1.Bölüm

2.4K 42 2
                                    

(Not: bu bir devam hikayesidir..)

Her şey bu masada başladı. Peki bu masada mı bitecek? Hiç sanmıyorum bayım daha baştayız. Ve bizler her zaman derinlere iner ve daha da batarız.

Daha batacağımız çok çukur dalacağımız çok kuyu varken hımm bu masa bizim için küçük...

Hayatlarımız daha yeni şenlenmeye başladı. Sizce de öyle değil mi? Ahh bu uğurda ne kadar fazla can yaktık. Belki daha başındayız başlarda olur böyle şeyler biz ileriye bakalım ne dersiniz bayım?

Sizce de fazla uzamadı bu konuşma? Kesinlikle artık bitirelim de diğerleri şüphelenmesin. Sonuçta bunlar sizinle benim aramda unutmayın her zaman bir oyun kurucu vardı. Peki bizler aynı takımda mıyız yoksa ayrı dünyalardan mıyız?  Bence yol yakınken benim tarafıma geçmelisiniz.

Ahh yine de bu size kalmış ama unutmayın ben değil siz bana geleceksiniz. Bunu daha önceden de söylemiştim. Tekrarlamaya gerek yok. Neyse uzatmayalım sizin o masum suratınız nasıl işlere karıştıklarını biliyor mu?

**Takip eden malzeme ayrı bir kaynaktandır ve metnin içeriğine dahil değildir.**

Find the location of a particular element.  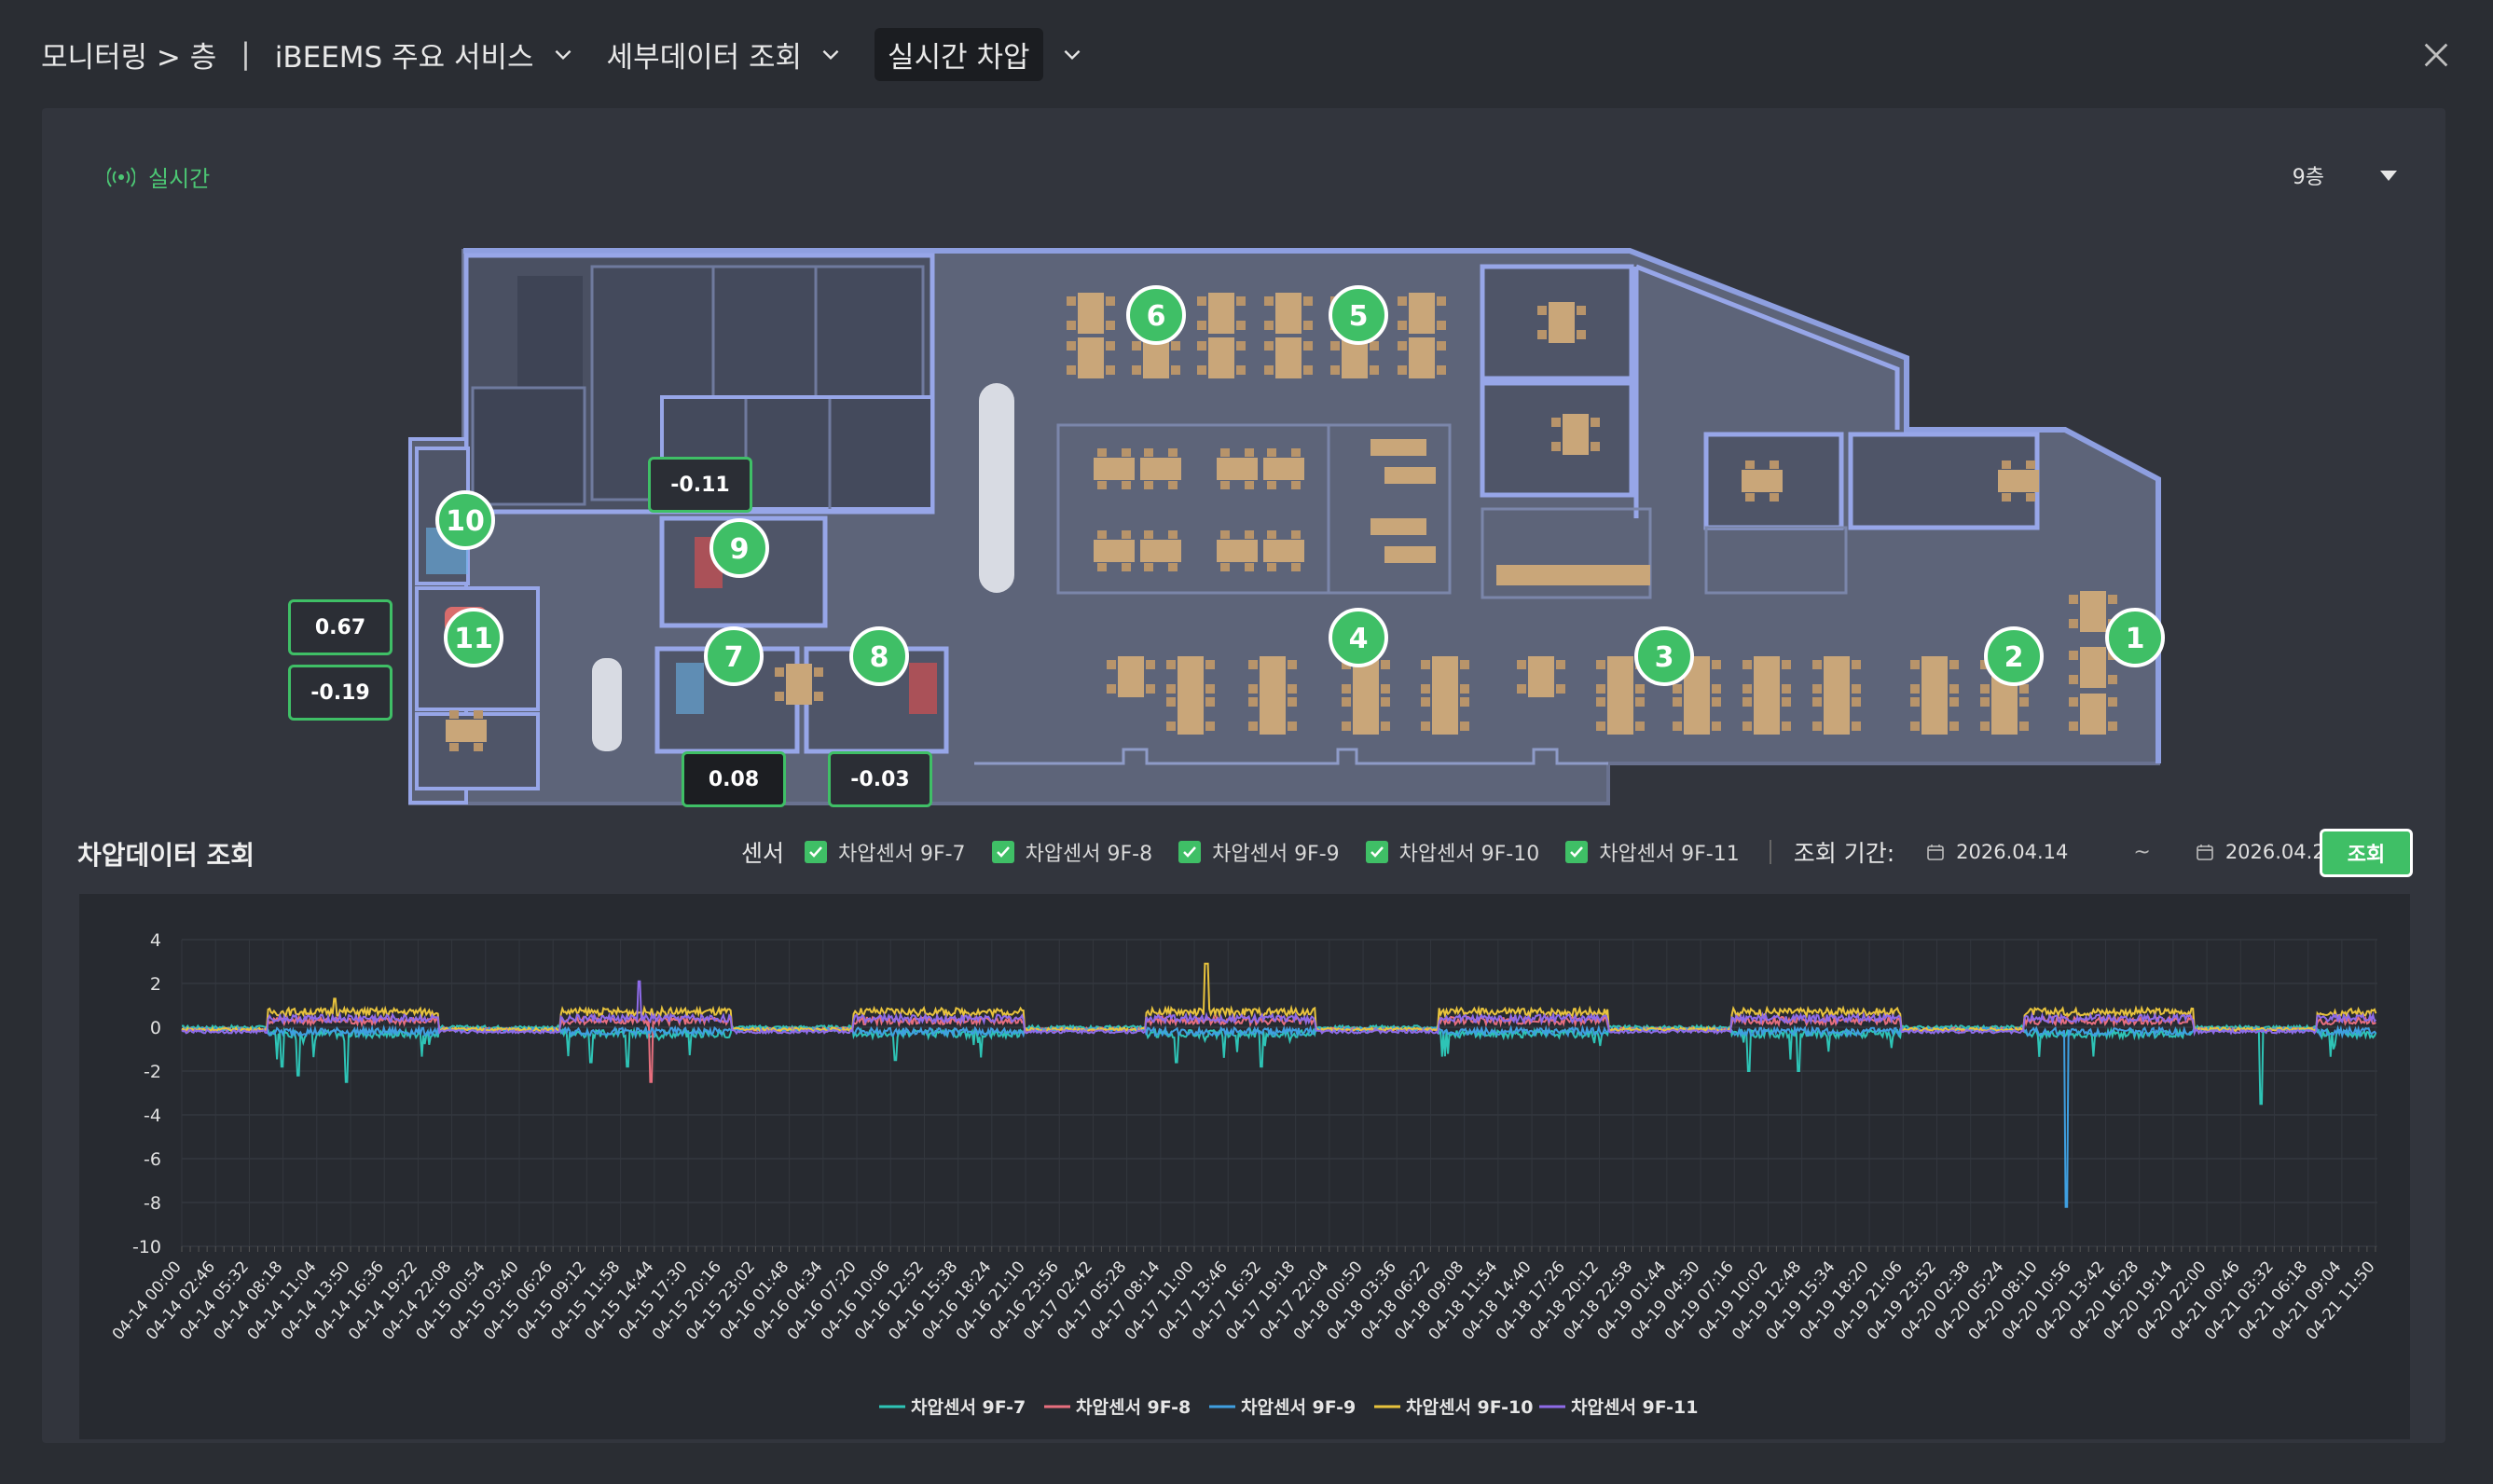

service-dropdown: iBEEMS 주요 서비스 is located at coordinates (425, 55).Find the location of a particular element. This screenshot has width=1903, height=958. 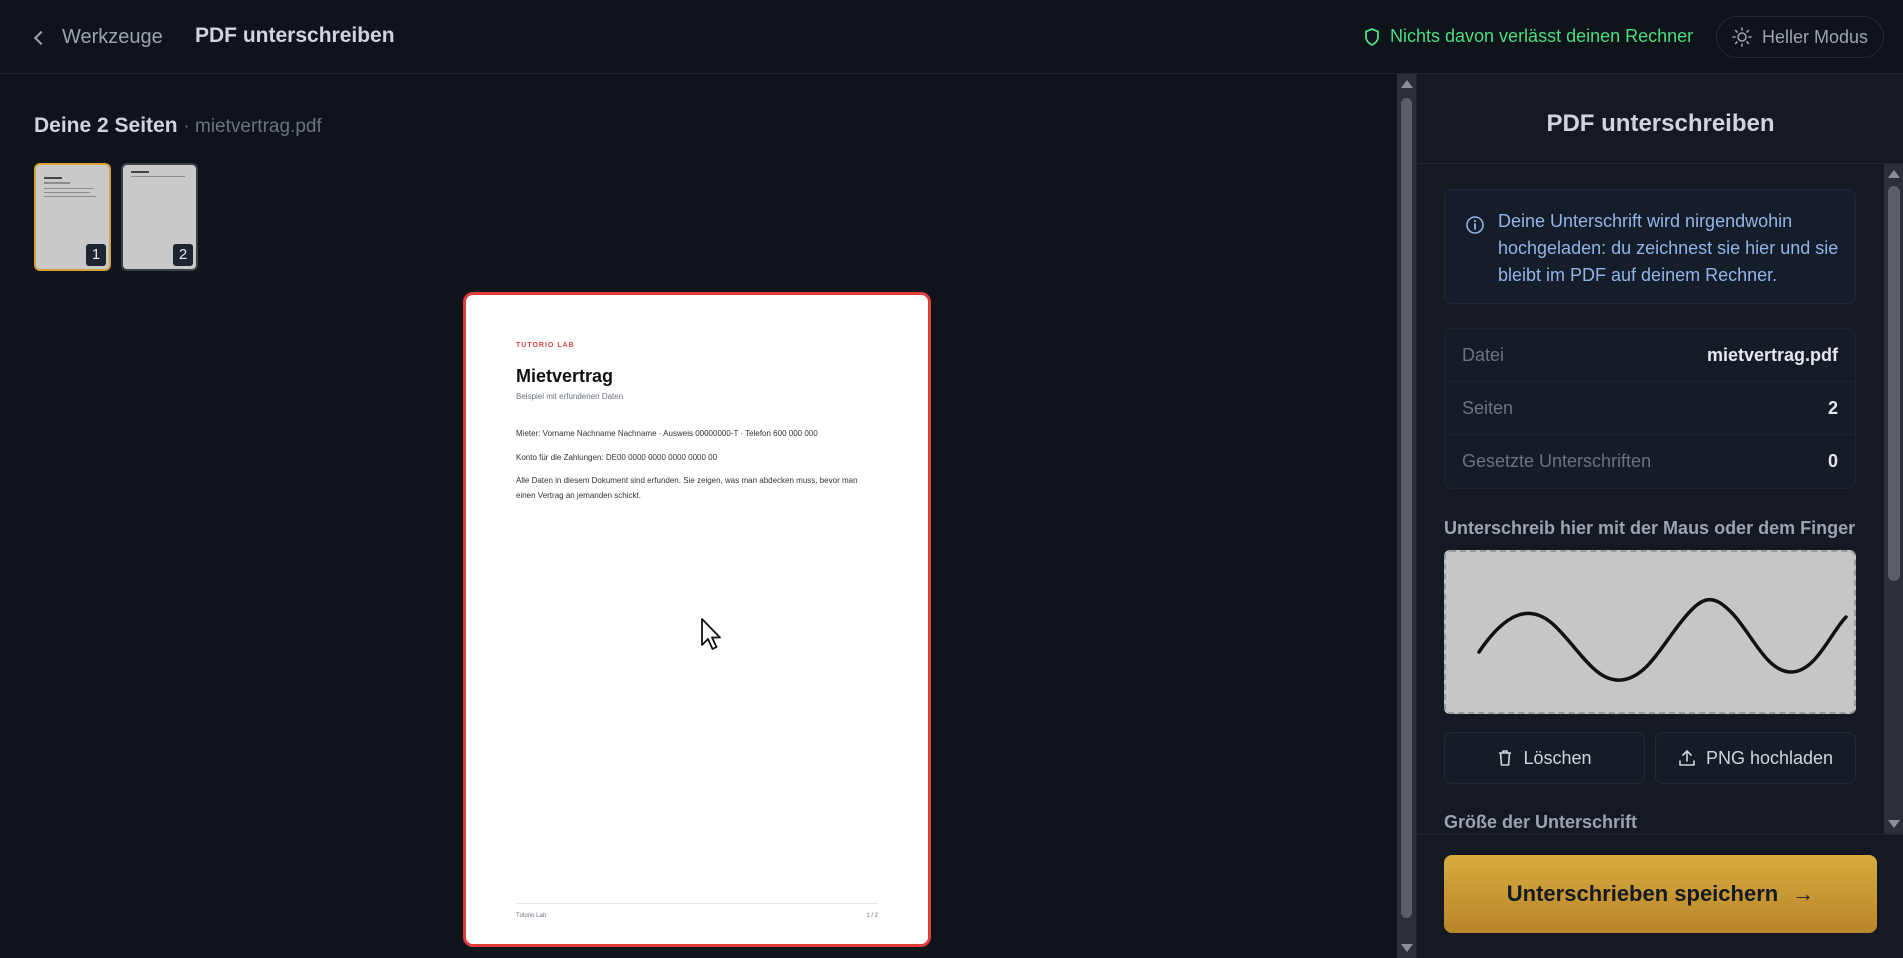

footer-divider is located at coordinates (697, 904).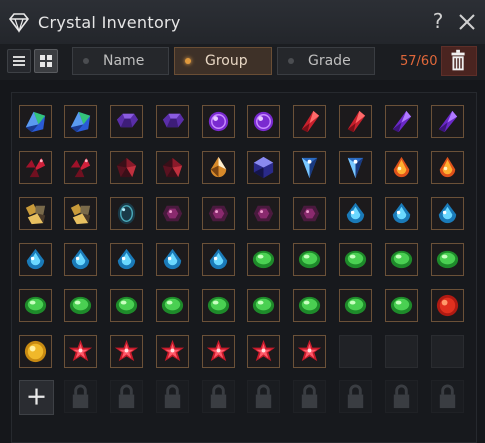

Hımm hiç sanmıyorum. Ama üzülmeyin size zarar gelmeyecek. Yani şuan da böyle kim bilir her an her şey olabilir. Her an birbirimizden nefret edebiliriz. Benim gibi bir insan için gayet makul bunlar evet konumuz da bu değil zaten.

Siz ve ben...

Babanız bu işten sağ kurtulabilecek mi orası size kalmış. Ben sadece yardım kısmındayım. Tabii ucu bana dokunursa bu hiç iyi olmaz. Sizde biliyorsunuz son zamanlarda fazla agresifim. Ama bunu size yansıtmamaya çalışıyorum.

Üzülmeyin elimde sinirimi atacağım bir oyuncağım var. Şimdilik onunla idare ediyorum.

Tam altınızdaki bodrumda benim sinirlerimi emmek için bekliyor. Ahh siz duymuyorsunuz ama ben onun sesini buradan duyuyorum. Haykırışlarını, küfürlerini dili fazla uzadı bu aralar neyse keseriz merak etmeyin o benim işim.

Sizi de ilgilendirmez zaten öyle değil mi? Şu küçük dünyanın bize oynadığı oyuna bakın hele babanız hiç iyi işlere karışmamış bakıyorum da.

Hımm onun hakkında güzel ve temiz fikirlerim var. Biliyorsunuz o çatı katına birlikte çıktık. Hatırlıyor musunuz o günü?

Ahh bende hatırlıyorum. Bana kilidi açacak mı açamayacak mı diye bakışlarınızı hatırlıyorum. Kapının kilidi açıldığı zaman bana şaşırarak bakmanızı hatırlıyorum.

Sizi şaşırtmayı seviyorum bayım bunu biliyorsunuz. Neyse içeriye girdiğiniz zaman ki yüzünüzün halini görmenizi isterdim.

Ahh gözlerinizin mavisinin nasıl parladığını görmenizi isterdim. Annenizin kokusu burnunuza dolarken ki hislerinizi...

Hepsini biliyorum ama sizinde görmenizi isterdim. Annenizin eşyalarına dokunurken ki yüz ifadeniz nasıl desem...fazla çocuksuydu.

Yıllar sonra annenize ait bir şeylere dokunmanın verdiği huzuru gördüm mavi gözlerinizde.

O mavi gözlerinizdeki duygu patlamaları ahh hiç unutamayacağım bir manzaraydı. Ve ben bu manzarayı hayranlıkla seyretmiştim. Her bir hücrenizi incelemiştim. Her yüz ifadenizi beynime kazımıştım. Gülümsedim bunları hatırlamak bana iyi geliyordu.

Kesinlikle o gün hayatınızdaki en mutlu gün değildi ama anneniz vardı değil mi? Nasıl kötü olabilirdi.

Birkaç resim birkaç eşya almıştınız annenizden hatıra olarak. Ahh o çocuksu mutluluğunuz hala gözlerimin önünde.